Liefert man als „Hello“ als Input, wird GPT das Wort finden, das in allen Trainingstexten am häufigsten nach dem Wort „Hello“ vorkam und dieses Wort ausgeben. Sagen wir einfach mal das wäre „Bob“. Für das nächste Wort, ist dann „Hello Bob“ der Input und der Algo findet das Wort mit der höchsten Wahrscheinlichkeit, das danach stehen würde, und so weiter.

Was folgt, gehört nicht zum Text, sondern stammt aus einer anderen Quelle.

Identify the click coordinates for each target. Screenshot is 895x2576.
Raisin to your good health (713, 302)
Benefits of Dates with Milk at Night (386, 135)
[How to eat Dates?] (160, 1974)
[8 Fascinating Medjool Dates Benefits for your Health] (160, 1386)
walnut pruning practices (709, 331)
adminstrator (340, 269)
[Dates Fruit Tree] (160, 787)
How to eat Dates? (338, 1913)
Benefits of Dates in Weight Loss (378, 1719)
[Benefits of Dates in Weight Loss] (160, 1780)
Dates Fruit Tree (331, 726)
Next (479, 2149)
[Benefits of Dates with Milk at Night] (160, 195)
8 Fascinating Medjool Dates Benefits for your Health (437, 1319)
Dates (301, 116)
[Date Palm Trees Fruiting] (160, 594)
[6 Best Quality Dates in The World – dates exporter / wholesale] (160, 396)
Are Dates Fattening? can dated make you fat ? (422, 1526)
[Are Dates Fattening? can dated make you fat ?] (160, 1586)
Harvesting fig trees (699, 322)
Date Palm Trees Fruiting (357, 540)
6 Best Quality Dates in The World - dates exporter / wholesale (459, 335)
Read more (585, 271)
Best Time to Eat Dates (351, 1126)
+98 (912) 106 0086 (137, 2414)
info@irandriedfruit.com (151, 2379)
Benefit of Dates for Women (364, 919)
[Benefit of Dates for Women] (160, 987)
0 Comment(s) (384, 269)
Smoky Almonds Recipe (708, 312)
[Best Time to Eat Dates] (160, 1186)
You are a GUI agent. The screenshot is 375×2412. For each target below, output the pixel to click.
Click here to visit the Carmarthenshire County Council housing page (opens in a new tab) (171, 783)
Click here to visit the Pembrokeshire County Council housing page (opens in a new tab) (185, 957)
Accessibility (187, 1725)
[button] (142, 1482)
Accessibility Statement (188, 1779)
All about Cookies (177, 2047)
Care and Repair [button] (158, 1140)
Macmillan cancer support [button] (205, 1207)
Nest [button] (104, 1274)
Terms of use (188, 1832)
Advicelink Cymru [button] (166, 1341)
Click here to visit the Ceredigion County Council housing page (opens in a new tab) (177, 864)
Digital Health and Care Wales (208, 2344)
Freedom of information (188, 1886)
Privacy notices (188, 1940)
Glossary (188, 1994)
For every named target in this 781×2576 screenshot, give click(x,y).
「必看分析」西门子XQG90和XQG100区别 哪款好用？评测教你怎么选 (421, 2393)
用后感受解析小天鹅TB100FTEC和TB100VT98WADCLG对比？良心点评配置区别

Genau genommen arbeiten Modelle der GPT-Familie jedoch nicht mit Worten, sondern mit Token. Token sind eine feste Liste von Zeichenfolgen, die besonder häufig im Trainings-Text vorkommen. Die Modelle verstehen die statistischen Beziehungen zwischen diesen Token und generieren Text, in dem sie das nächste Token in einer Folge von Token produzieren.
Mit diesem Tool von OpenAI lässt sich nachvollziehen, wie ein Text in Token umgewandelt wird, und damit die Gesamtzahl der Token in diesem Text ermitteln. Eine Faustregel besagt, dass ein Token im Allgemeinen etwa 4 Zeichen Text für einen gewöhnlichen englischen Text entspricht. Dies entspricht etwa ¾ eines Wortes (also 100 Token ~= 75 Wörter).
Im folgenden Beispiel sieht man sehr schön, dass besonders häufige, kurze Wörter einem Token entsprechen und seltenere Wörter aus mehreren Token zusammengesetzt werden:
Was sind GPT-3, GPT-4 und Co. eigentlich?
GPT-4 bezeichnet die neueste Generation des Sprachverarbeitungsmodell von OpenAI, eines auf „Natural Language Processing“, kurz NLP spezialisierten Unternehmens. Diese Algorithmen übertreffen hinsichtlich ihrer Komplexität alles Dagewesene bei weitem. GPT-4 ist der Nachfolger von GPT-3.5 und GPT-3, was wiederum der Nachfolger von GPT-2 ist, genau der KI, die OpenAI erst als zugefährlich für die Welt bezeichnet und dann doch veröffentlichte.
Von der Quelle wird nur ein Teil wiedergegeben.